La Destrucción de Indias

De la Nueva España

I. Más han muerto los españoles dentro de los doce años dichos en las dichas cuatrocientas y cincuenta leguas, a cuchillo y a lanzadas, y quemándolos vi­vos, mujeres y niños y mozos y viejos, de cuatro cuentos de ánimas, mientras que duraron, como dicho es, lo que ellos lla­maban conquistas, siendo invasiones violentas de crueles tira­nos condenadas no sólo por la ley de Dios pero por todas las leyes humanas, como lo son y muy peores que las que hace el turco para destruir la Iglesia cristiana.
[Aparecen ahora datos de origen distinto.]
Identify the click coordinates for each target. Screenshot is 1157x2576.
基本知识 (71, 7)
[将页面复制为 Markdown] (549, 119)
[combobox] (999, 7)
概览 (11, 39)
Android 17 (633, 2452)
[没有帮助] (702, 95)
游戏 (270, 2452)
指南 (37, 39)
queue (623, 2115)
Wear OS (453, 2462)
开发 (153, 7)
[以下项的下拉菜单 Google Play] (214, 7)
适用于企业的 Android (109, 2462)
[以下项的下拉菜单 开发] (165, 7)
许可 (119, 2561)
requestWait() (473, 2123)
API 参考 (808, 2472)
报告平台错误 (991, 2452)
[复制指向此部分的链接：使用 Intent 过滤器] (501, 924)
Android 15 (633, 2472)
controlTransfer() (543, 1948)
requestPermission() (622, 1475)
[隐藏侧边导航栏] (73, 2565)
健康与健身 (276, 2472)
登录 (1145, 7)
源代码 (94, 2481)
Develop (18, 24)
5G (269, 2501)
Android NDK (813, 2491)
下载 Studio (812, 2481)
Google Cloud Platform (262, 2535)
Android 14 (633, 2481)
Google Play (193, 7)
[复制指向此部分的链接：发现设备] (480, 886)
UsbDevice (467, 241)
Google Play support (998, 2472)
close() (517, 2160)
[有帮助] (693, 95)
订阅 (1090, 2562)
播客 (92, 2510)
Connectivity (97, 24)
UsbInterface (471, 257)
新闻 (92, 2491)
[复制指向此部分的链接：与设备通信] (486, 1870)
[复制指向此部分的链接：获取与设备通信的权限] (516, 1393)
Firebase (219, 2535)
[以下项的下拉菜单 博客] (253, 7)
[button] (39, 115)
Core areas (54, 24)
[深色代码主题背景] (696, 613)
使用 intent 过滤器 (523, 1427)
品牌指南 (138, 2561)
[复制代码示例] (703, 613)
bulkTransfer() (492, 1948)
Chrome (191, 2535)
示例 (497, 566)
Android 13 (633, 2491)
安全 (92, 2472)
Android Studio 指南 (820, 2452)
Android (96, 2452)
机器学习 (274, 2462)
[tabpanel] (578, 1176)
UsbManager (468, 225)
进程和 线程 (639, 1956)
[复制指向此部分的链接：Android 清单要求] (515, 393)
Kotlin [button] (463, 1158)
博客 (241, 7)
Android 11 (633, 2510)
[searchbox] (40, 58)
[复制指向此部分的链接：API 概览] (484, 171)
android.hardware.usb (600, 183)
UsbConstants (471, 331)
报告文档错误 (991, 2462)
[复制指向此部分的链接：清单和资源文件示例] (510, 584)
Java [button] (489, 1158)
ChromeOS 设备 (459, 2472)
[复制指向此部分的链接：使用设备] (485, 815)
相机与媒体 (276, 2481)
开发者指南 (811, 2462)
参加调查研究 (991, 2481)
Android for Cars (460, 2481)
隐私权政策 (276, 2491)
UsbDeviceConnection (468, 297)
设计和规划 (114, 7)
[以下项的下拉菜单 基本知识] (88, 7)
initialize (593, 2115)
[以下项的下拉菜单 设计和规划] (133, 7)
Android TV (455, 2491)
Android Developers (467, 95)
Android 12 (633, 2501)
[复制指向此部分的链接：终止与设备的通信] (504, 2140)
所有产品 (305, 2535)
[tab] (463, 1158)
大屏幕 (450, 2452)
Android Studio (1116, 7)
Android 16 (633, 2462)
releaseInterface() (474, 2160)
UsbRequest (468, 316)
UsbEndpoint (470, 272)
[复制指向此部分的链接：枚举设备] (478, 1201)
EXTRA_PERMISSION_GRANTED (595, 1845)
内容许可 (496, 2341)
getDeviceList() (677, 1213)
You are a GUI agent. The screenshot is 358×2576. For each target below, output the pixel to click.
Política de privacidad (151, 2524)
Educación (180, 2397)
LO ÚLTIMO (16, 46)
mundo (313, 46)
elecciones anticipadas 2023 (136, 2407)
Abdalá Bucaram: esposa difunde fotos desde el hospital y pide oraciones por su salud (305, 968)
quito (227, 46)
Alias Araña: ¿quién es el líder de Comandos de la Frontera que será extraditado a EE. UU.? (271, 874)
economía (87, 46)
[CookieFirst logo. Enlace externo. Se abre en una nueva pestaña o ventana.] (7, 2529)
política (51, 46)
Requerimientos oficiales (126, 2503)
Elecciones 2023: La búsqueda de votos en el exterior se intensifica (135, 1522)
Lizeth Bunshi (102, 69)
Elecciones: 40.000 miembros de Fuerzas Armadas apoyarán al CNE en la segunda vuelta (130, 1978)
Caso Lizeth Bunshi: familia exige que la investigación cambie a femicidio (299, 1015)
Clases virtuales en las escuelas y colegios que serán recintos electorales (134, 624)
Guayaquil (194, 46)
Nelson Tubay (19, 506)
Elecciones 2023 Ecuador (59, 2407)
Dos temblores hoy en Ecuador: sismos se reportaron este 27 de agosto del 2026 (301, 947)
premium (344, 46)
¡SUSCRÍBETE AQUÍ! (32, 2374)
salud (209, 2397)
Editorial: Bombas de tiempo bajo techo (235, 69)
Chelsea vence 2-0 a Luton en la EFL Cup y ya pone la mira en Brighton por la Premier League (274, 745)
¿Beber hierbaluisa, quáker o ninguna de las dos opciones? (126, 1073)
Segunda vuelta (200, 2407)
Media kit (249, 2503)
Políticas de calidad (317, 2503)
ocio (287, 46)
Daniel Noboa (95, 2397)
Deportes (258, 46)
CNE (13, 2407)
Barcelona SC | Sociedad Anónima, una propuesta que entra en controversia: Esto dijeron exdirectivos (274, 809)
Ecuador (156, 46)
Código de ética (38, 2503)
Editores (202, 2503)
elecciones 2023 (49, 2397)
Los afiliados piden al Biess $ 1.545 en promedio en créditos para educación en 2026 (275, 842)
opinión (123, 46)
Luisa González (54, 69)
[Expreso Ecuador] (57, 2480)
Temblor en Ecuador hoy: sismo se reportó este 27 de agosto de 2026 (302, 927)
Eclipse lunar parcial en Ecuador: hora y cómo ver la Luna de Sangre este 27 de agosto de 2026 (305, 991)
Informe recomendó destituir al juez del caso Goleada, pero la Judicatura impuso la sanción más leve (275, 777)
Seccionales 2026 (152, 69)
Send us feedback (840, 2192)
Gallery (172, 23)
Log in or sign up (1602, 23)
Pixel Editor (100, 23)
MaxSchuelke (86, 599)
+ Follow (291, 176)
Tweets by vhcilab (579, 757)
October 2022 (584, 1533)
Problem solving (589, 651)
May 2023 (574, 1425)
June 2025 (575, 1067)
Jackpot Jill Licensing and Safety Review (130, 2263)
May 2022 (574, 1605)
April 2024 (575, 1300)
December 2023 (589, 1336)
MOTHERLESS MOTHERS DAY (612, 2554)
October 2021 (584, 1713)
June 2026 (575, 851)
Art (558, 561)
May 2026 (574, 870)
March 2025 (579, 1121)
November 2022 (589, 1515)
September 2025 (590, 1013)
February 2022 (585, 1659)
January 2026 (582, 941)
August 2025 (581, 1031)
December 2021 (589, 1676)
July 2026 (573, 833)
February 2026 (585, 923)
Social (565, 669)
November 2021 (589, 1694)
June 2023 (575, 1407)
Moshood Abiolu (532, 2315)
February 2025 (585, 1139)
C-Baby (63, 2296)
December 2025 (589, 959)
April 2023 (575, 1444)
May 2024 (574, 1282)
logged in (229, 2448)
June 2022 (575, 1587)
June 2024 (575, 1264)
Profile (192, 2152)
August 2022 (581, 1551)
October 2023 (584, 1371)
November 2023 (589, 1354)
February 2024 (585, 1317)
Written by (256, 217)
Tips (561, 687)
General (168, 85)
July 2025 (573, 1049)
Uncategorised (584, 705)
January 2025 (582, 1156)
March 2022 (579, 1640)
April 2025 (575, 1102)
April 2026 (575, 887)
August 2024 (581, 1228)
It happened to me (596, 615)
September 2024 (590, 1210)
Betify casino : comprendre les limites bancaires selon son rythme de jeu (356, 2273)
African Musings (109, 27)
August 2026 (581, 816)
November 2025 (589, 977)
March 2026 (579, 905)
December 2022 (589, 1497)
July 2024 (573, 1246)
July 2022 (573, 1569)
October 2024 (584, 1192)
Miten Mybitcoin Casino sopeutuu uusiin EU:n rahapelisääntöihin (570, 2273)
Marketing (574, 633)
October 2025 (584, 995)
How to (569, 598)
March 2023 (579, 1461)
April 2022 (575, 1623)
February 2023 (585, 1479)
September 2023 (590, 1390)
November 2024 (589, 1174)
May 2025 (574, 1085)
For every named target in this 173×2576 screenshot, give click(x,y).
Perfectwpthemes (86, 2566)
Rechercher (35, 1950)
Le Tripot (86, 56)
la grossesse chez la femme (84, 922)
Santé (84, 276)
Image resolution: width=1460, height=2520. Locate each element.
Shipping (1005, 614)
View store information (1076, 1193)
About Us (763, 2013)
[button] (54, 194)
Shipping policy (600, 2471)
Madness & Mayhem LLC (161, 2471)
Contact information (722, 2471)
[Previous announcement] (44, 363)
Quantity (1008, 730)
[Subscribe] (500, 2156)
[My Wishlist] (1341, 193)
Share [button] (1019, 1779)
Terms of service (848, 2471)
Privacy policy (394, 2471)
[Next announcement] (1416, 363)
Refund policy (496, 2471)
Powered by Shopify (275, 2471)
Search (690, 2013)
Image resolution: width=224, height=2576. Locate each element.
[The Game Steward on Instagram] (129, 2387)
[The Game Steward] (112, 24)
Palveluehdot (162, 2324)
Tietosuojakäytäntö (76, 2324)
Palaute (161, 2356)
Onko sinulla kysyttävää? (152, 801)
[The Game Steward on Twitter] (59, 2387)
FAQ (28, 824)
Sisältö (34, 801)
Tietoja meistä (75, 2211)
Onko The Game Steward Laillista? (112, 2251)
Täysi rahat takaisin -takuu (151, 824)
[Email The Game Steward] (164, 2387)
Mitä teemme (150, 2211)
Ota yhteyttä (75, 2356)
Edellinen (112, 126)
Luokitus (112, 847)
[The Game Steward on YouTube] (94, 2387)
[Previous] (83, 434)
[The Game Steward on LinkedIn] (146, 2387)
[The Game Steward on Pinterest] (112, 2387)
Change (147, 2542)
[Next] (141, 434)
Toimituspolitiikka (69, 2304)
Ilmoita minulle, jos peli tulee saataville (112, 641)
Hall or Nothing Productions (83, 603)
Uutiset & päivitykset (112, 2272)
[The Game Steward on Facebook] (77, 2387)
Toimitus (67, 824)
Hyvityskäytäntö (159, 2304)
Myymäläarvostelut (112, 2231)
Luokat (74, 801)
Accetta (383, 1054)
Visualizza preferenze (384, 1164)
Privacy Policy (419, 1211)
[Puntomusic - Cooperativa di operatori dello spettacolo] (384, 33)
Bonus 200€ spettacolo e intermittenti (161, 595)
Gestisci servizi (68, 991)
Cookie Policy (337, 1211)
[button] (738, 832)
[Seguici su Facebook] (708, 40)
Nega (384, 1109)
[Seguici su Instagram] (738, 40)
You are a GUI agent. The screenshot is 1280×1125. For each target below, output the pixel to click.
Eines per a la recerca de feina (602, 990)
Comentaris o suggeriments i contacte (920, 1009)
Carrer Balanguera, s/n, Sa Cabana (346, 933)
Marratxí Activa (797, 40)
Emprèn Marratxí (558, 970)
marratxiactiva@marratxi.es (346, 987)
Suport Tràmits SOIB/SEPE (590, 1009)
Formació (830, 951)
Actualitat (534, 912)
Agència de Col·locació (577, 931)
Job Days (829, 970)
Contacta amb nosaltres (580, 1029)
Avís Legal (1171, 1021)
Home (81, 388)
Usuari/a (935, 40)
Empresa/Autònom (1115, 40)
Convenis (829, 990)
Y esto sin los que han muerto y matan cada día en la susodicha tiránica servidum­bre, vejaciones y opresiones cotidianas (…).

II. Entre otras matanzas hicieron ésta en una ciudad grande de más de treinta mil vecinos, que se llama Cholula, que sa­liendo a recibir todos los señores de la tierra y comarca, y pri­mero todos los sacerdotes con el sacerdote mayor, a los cris­tianos en procesión y con grande acatamiento y reverencia, y llevándolos en medio a aposentar a la ciudad y a las casas de aposentos del señor o señores de ella principales, acordaron los españoles de hacer allí una matanza o castigo, como ellos dicen, para poner y sembrar su temor y braveza en todos los rincones de aquellas tierras. Porque siempre fue ésta su deter­minación en todas las tierras que los españoles han entrado, conviene a saber: hacer una cruel y señalada matanza porque tiemblen de ellos aquellas ovejas mansas. Así que enviaron para esto primero a llamar todos los señores y nobles de la ciudad y de todos los lugares a ella sujetos, con el señor prin­cipal. Y así como venían y entraban a hablar al capitán de los españoles, luego eran presos sin que nadie los sintiese que pu­diese llevar las nuevas. Habíanles pedido cinco o seis mil in­dios que les llevasen las cargas; vinieron todos luego y méten­los en el patio de las casas. Ver a estos indios cuando se apare­jan para llevar las cargas de los españoles es haber de ellos una gran compasión y lástima, porque vienen desnudos en cue­ros, solamente cubiertas sus vergüenzas y con unas redecillas en el hombro con su pobre comida; pónense todos en cucli­llas, como unos corderos muy mansos. Todos ayuntados y juntos en el patio con otras gentes que a vueltas estaban, pó­nense a las puertas del patio españoles armados que guarda­sen, y todos los demás echan mano a sus espadas y meten a espada y a lanzadas todas aquellas ovejas, que uno ninguno pudo escaparse que no fuese trucidado. A cabo de dos o tres días saltan muchos indios vivos llenos de sangre que se ha­bían escondido y amparado debajo de los muertos, ¡cómo eran tantos!, iban llorando ante los españoles pidiendo mise­ricordia, que no los matasen. De los cuales ninguna misericor­dia ni compasión hubieron, antes, así como salían, los hacían pedazos. A todos los señores, que eran más de ciento y que tenían atados, mandó el capitán quemar y sacar vivos en pa­los hincados en la tierra.